=== Begin Enclosure ===

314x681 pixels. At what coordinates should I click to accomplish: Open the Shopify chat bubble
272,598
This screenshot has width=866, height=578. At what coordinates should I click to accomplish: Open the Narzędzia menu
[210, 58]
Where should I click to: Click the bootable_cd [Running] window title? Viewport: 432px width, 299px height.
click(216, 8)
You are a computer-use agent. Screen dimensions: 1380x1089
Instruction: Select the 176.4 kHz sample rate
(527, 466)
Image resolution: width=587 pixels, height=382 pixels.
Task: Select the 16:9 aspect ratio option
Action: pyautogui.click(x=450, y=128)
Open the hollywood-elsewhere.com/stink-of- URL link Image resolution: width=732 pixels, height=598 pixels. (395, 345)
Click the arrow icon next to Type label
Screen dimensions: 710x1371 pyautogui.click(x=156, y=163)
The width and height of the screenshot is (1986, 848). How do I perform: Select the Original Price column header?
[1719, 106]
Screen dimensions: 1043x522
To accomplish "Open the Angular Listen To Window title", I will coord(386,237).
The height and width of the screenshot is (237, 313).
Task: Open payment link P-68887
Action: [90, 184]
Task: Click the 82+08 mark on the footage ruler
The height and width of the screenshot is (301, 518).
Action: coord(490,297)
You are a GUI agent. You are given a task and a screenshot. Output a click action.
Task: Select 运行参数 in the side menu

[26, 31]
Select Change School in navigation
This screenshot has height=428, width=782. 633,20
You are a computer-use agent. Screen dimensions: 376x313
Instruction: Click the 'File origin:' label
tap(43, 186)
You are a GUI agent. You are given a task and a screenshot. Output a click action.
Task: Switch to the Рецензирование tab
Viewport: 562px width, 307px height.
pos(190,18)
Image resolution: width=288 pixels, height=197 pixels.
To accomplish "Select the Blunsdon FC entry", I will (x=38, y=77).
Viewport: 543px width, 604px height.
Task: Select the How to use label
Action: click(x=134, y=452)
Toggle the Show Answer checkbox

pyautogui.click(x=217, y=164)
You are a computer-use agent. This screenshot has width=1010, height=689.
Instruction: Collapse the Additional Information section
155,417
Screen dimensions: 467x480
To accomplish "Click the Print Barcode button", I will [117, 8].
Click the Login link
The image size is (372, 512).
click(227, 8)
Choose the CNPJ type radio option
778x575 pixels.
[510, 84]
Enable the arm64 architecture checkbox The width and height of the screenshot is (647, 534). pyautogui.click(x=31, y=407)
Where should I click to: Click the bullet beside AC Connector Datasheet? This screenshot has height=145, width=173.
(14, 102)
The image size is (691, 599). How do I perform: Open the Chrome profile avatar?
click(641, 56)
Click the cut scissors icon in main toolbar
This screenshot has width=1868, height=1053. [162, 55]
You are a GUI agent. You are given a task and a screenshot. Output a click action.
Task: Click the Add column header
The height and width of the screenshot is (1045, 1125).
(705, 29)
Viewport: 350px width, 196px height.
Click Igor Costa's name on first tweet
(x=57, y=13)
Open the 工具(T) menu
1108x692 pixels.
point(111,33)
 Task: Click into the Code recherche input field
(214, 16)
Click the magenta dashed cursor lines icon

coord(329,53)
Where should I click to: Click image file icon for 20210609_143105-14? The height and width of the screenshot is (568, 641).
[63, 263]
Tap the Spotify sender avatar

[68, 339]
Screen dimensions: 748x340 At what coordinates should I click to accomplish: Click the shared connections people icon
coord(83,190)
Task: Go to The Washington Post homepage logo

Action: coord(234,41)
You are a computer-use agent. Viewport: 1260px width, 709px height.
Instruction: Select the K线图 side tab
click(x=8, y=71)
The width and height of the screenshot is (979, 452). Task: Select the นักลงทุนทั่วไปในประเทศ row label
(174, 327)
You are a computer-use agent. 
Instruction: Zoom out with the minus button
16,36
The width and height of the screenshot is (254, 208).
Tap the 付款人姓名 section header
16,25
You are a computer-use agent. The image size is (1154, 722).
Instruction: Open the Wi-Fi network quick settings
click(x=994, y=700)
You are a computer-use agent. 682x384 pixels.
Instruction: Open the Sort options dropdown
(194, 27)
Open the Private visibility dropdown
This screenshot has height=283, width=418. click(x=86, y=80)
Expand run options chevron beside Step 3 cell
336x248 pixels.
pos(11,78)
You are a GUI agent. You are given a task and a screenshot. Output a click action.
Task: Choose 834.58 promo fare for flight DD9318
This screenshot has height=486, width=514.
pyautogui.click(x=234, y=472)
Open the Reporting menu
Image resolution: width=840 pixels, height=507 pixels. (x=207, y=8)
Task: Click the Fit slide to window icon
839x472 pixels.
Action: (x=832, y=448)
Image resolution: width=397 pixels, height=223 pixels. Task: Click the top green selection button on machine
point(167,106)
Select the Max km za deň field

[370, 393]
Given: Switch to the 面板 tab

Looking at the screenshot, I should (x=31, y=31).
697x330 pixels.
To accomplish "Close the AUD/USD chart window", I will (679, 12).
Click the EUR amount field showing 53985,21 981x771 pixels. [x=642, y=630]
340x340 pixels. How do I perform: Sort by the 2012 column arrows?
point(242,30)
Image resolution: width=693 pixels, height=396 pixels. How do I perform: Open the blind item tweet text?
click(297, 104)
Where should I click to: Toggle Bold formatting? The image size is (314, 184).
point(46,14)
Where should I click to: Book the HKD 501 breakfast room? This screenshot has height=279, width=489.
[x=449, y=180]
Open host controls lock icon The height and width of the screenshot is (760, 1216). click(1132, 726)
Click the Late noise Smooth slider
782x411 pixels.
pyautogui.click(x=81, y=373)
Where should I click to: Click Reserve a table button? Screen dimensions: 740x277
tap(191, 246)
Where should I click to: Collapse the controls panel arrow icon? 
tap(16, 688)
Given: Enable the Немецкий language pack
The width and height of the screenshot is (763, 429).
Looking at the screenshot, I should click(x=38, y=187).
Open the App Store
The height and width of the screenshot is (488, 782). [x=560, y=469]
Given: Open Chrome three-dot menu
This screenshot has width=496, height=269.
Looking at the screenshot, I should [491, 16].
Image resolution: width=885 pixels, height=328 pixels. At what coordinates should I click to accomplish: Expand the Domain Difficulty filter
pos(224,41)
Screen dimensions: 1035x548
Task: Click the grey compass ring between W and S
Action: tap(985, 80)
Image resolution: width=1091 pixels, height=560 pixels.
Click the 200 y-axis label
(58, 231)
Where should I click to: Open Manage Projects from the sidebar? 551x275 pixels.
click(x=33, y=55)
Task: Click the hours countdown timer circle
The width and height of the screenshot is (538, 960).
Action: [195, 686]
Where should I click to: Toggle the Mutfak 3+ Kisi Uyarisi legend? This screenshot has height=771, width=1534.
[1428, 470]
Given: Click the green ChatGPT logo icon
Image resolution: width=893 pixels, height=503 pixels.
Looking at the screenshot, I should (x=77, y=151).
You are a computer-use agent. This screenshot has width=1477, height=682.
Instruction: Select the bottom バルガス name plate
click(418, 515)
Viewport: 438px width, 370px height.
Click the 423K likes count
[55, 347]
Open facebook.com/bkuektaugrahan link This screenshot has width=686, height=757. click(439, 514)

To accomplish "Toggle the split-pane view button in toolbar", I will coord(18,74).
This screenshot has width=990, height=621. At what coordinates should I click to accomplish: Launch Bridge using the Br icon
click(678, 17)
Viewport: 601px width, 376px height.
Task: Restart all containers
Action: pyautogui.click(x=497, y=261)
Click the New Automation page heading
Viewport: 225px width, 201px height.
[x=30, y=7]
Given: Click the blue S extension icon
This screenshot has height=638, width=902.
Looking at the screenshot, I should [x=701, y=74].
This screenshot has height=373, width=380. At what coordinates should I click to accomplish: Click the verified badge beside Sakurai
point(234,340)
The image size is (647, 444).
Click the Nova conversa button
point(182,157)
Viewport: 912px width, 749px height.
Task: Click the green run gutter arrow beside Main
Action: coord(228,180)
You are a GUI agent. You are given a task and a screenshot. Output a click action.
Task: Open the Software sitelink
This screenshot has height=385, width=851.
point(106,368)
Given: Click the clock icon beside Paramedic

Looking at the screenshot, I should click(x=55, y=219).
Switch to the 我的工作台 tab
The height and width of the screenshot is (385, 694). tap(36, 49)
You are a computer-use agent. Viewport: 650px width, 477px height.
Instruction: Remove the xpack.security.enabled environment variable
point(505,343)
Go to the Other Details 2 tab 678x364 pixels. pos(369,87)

=== End Enclosure ===

- TASK TO COMPLETE:
Reproduce the entries above exactly, starting at their first line and finishing with the line that contains "Screen dimensions: 1043x522".

- RESPONSE AREA:
314x681 pixels. At what coordinates should I click to accomplish: Open the Shopify chat bubble
272,598
This screenshot has width=866, height=578. At what coordinates should I click to accomplish: Open the Narzędzia menu
[210, 58]
Where should I click to: Click the bootable_cd [Running] window title? Viewport: 432px width, 299px height.
click(216, 8)
You are a computer-use agent. Screen dimensions: 1380x1089
Instruction: Select the 176.4 kHz sample rate
(527, 466)
Image resolution: width=587 pixels, height=382 pixels.
Task: Select the 16:9 aspect ratio option
Action: pyautogui.click(x=450, y=128)
Open the hollywood-elsewhere.com/stink-of- URL link Image resolution: width=732 pixels, height=598 pixels. (395, 345)
Click the arrow icon next to Type label
Screen dimensions: 710x1371 pyautogui.click(x=156, y=163)
The width and height of the screenshot is (1986, 848). How do I perform: Select the Original Price column header?
[1719, 106]
Screen dimensions: 1043x522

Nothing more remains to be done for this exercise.